To do |
Your task is to restate word for word the lines in the material below, from the one with "You are a GUI" up to and including the one with "Image resolution: width=900". Do not carry over the pictures.
____________________
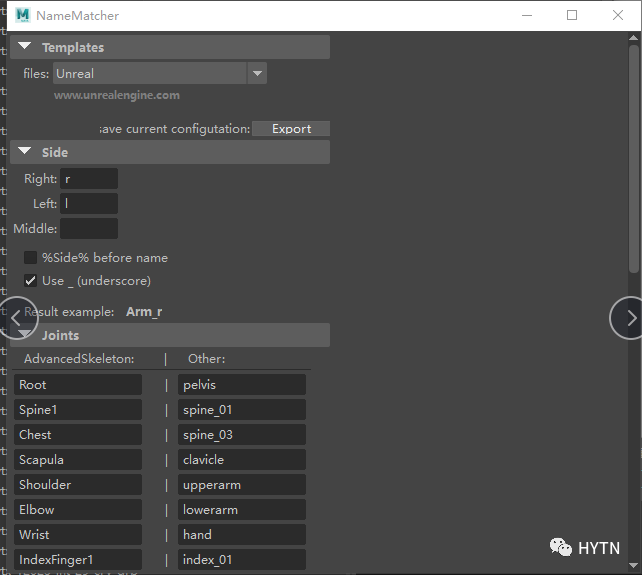Click the pelvis joint name field
This screenshot has width=642, height=575.
(x=242, y=385)
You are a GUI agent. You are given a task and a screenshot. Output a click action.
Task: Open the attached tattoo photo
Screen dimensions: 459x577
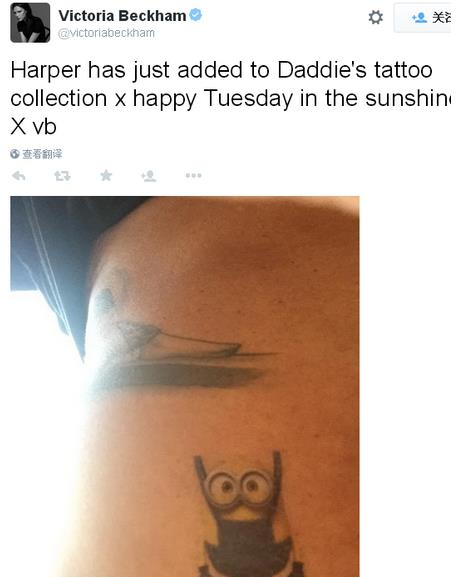[185, 386]
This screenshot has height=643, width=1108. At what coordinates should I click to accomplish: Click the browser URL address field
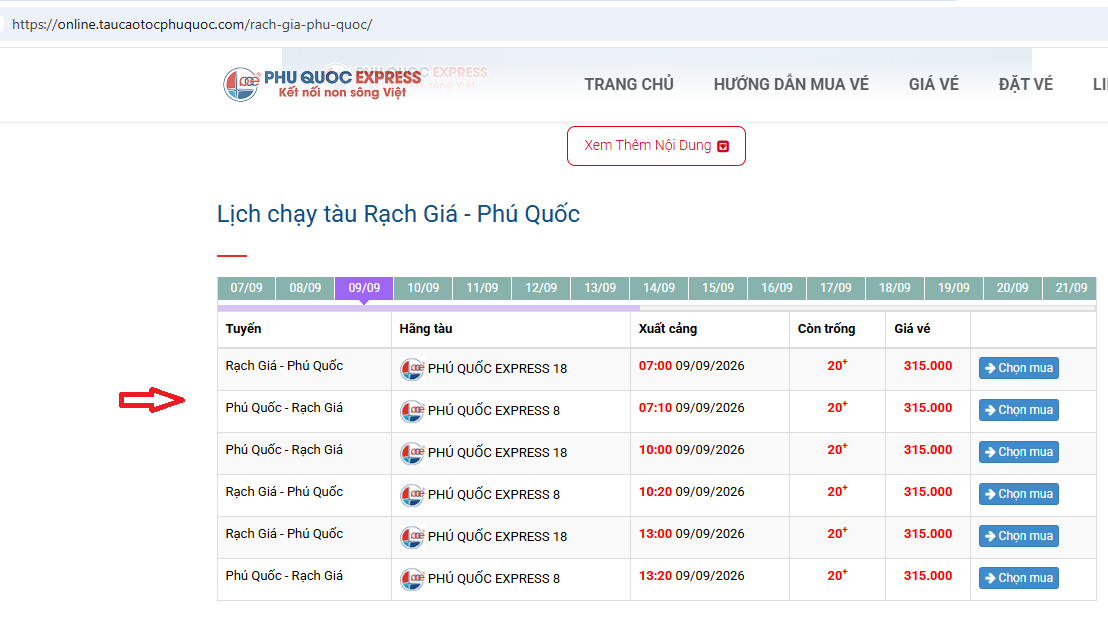[551, 25]
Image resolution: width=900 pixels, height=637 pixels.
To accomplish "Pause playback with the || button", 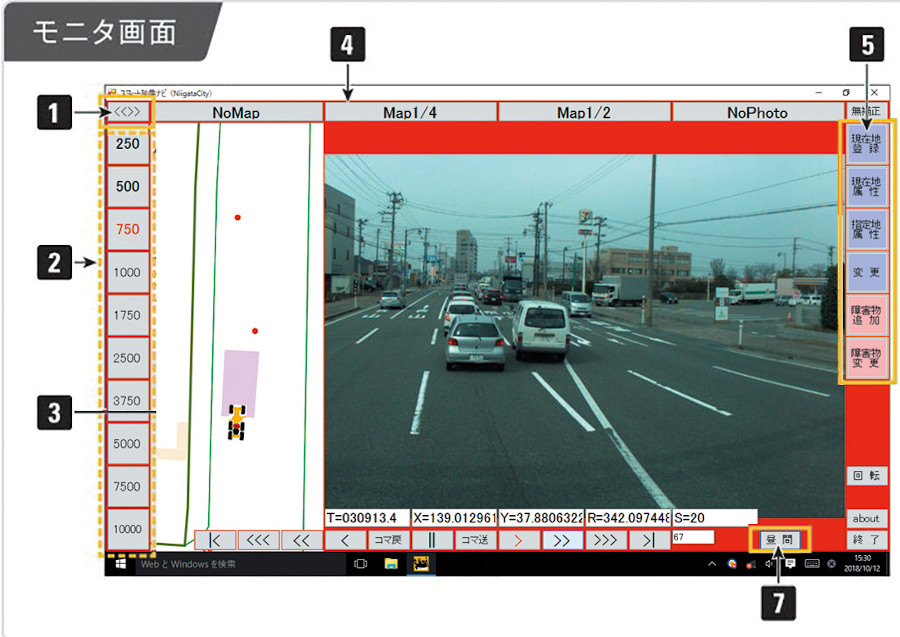I will 432,540.
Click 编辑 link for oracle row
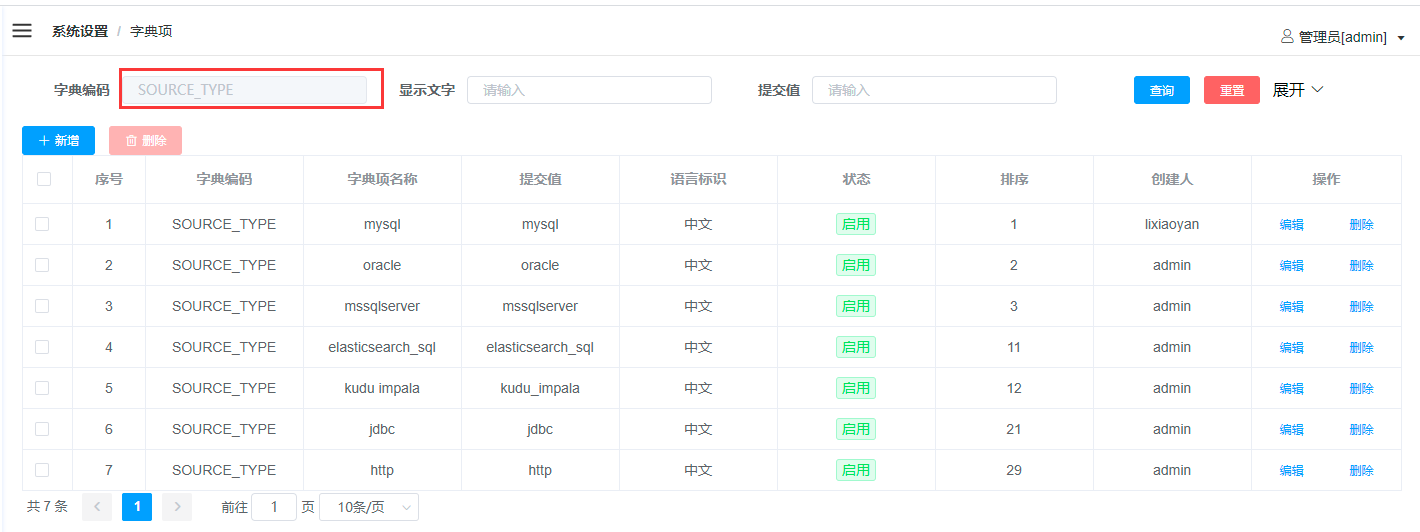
____________________
Output of the task |
You are a GUI agent. You are given a task and a screenshot. Output a click action.
Task: Open the attached tattoo photo
Screen dimensions: 459x577
[185, 386]
This screenshot has height=643, width=1108. At what coordinates should I click to accomplish: Click the browser URL address field
[551, 25]
Image resolution: width=900 pixels, height=637 pixels.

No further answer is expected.